Les "savants" de la foi islamique ne peuvent-ils pas enseigner aux masses musulmanes incultes la bonne interprétation du coran? Comme leur dire par exemple: dans le coran il n'est nullement écrit que tu dois tuer ton prochain que tu considères comme un mécréant .
Non! ces "savants", préfèrent se terrer dans leurs lieux saints en laissant les pauvres d'esprit qui partagent leur croyance en Mahomet répandre la terreur dans le rang des infidèles en pensant qu'il en sortira bien quelque chose de positif pour faire triompher l'islam sur des terres chrétiennes.
Cela me rappelle une guerre des religions qui n'a pas laissé que des bons souvenirs dans l'histoire de l'humanité.

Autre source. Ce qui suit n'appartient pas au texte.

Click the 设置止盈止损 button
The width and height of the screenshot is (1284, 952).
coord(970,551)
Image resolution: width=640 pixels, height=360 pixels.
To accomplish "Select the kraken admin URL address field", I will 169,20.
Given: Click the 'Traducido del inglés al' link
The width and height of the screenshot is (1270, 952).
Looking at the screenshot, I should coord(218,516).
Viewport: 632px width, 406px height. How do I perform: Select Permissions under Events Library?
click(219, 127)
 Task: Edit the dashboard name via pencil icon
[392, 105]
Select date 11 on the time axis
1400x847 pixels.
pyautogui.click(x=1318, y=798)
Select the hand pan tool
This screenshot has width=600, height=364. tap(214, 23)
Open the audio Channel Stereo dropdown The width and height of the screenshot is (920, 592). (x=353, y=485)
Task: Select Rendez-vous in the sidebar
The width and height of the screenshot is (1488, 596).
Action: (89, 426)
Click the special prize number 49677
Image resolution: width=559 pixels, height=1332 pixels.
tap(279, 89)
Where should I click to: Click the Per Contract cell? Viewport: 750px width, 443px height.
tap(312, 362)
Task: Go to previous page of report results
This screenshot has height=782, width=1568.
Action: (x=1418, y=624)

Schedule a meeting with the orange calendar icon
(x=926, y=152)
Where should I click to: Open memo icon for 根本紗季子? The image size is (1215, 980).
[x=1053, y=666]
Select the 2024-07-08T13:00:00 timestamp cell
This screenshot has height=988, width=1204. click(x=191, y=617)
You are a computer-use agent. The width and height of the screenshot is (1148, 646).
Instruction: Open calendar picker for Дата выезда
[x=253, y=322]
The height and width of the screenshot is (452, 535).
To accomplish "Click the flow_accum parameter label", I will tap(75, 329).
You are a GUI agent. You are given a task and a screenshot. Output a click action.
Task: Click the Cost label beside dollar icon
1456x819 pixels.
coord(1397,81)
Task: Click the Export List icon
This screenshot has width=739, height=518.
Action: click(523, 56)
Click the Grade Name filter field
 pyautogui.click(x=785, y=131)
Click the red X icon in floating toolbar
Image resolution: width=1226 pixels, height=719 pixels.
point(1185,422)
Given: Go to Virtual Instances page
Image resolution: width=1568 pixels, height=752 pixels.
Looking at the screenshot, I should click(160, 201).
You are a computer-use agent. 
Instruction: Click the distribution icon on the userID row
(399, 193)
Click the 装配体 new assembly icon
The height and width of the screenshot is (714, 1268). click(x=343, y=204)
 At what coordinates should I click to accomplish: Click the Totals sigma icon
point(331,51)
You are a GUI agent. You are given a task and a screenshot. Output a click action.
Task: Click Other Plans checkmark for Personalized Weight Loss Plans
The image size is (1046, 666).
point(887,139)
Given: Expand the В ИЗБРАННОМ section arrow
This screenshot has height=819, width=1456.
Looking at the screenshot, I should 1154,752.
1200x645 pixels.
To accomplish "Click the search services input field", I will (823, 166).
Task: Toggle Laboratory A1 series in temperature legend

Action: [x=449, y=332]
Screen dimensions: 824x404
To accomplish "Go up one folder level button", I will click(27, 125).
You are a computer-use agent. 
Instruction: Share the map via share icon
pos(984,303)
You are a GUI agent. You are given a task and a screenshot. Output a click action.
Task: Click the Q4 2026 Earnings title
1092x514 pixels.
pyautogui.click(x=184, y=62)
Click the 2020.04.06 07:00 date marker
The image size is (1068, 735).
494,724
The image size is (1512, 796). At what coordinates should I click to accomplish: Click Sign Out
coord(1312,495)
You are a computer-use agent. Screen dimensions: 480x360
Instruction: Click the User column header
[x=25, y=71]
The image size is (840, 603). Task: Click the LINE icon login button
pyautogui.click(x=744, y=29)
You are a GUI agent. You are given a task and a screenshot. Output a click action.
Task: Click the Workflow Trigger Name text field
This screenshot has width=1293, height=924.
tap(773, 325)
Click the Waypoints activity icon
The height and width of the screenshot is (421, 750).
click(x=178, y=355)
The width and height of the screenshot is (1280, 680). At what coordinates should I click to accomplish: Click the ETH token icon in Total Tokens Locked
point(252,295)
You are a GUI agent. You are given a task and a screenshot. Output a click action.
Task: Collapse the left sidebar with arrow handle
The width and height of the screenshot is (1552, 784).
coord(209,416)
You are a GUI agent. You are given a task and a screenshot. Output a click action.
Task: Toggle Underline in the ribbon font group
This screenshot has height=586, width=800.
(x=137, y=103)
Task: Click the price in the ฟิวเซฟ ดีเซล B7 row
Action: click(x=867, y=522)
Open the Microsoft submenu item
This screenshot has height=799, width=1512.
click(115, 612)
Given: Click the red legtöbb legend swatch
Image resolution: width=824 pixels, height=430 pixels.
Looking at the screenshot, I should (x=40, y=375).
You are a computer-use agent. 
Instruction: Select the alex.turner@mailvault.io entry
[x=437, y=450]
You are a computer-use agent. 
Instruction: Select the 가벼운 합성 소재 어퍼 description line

15.Posté par Bambino le 23/10/2020 09:55

13 Youssouf OMARJEE

Ah, enfin ! Plus qu'une reformulation, mi lire ici une nouvelle expression, une condamnation de Youssouf et non une expression d'auteur policée; c'est pour ça que mi peut enfin appelle a ou par out nom. Mais i manque encore un ti peu de sel dans out cuisine, pour moi qui aime le sucré-salé-pimenté.

Quoça mi sar faire de ce ti kaniki (marmaille la cour) ? Derrière l'humaniste mi voit le stratège, emperlant les déclinaisons successives de ses émotions dans l'écrin d'un hydromel si généreusement partagé, offrant le miel en sachant que la vigne i épargnera pas son adversaire. Lu pèse sur la queue pour voir si la tête i bouge, prenant le risque d'afficher les nuances de ce subterfuge, ce qui montre que lu lé un bon boug. Mais si mi considère que toute prise offerte à son contradicteur lé comme une entrée en matière, une invitation dans un futur à explorer, susceptible de favoriser la cohésion de l'espèce au travers de cette lutte commune pour le triomphe des idéaux socialement acceptables, i serait déraisonnable de renoncer à ce combat. Puisque lu lé musulman, mi sera bouddhiste, hindou, juif et chrétien, juste comme lu, en somme.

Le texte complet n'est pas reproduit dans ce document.